Teaching Hub

What’s the Best Length for a Tegrity Recording?

Faculty can use Tegrity, the lecture capture tool licensed by the University of Alabama, to record their in-class lectures or provide supplementary videos that automatically upload to Blackboard. The in-class lecture recordings, as you might imagine, tend to last about an hour or more. But research shows that for best results, videos should be less than 10 minutes long, ideally lasting only about 6 minutes.

According to research conducted by Dr. Phillip Guo, a visiting research scientist at EdX (a provider of online courses from schools such as Harvard, Berkeley, and MIT) and assistant professor of computer science at the University of Rochester, students in both certificate-earning and non-certificate-earning EdX courses only watched 6 minutes of the videos in the classes, regardless of the length of the videos. Viewing time actually decreases as the videos lengthen, with students watching an average of only 3 minutes on videos that were 12 minutes or longer.

Now, I think there’s an easy distinction to be drawn between the videos in an online course and a lecture-capture recording of a face-to-face course. The former delivers new and unfamiliar content, the latter reinforces content that students first heard in the face-to-face lecture hall. Students will likely not use these two types of recordings in the same way, so any data on length of viewing time won’t take into account those students who consult the Tegrity recording in order to clear up a point that they may not have fully understood during the lecture.

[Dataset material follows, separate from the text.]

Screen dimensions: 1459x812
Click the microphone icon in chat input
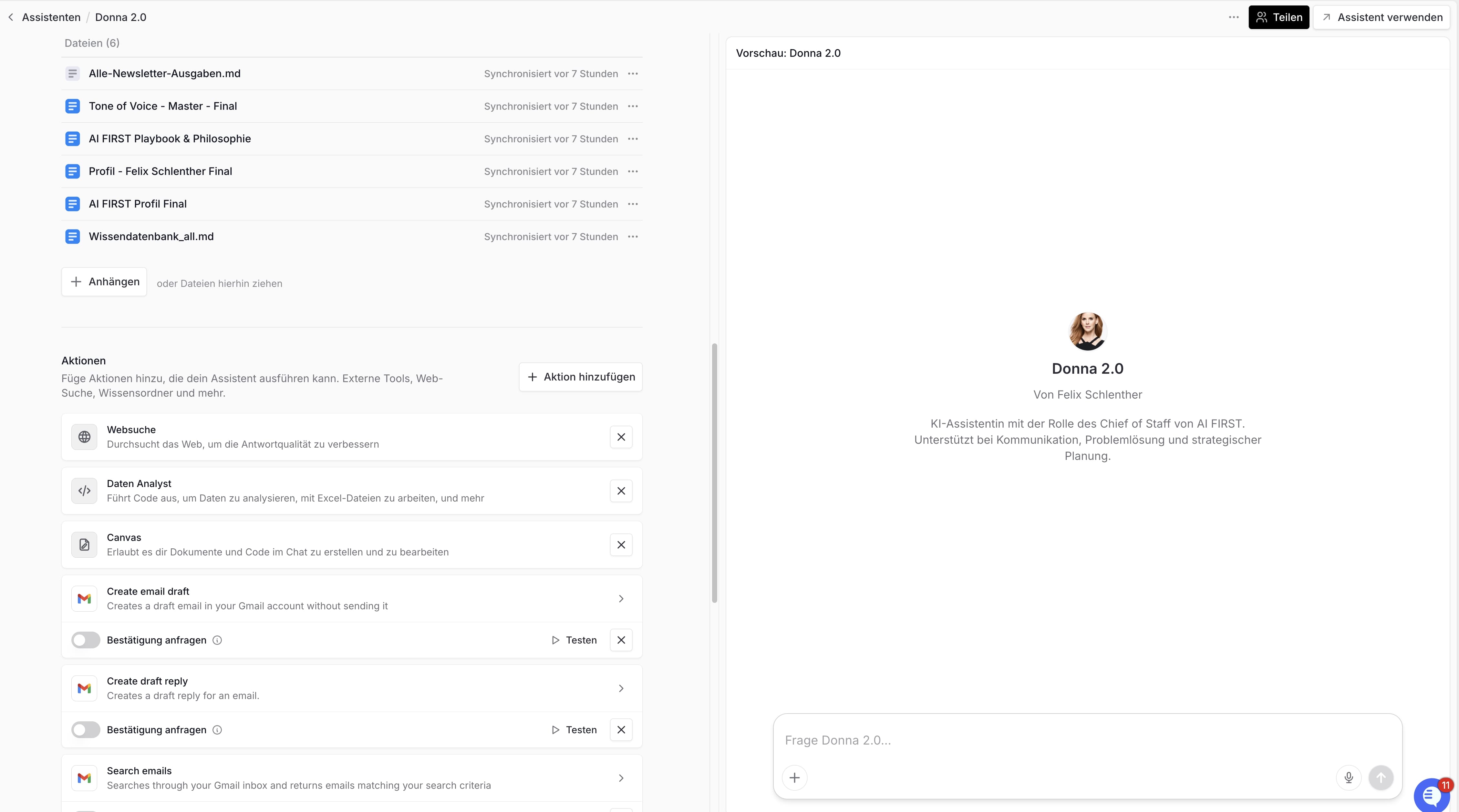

Where this research becomes helpful is when faculty decide to use Tegrity to record a lecture because they will miss class. This use will then be students’ first exposure to this material and would be subject to this 6-minute sweet spot. In order to maximize student engagement with the content, faculty might consider chunking lectures by subject matter or simply dividing the lecture into 6-10 minute portions. Between each video, you may wish to provide a low-stakes quiz for students that will emphasize key points of the brief lectures.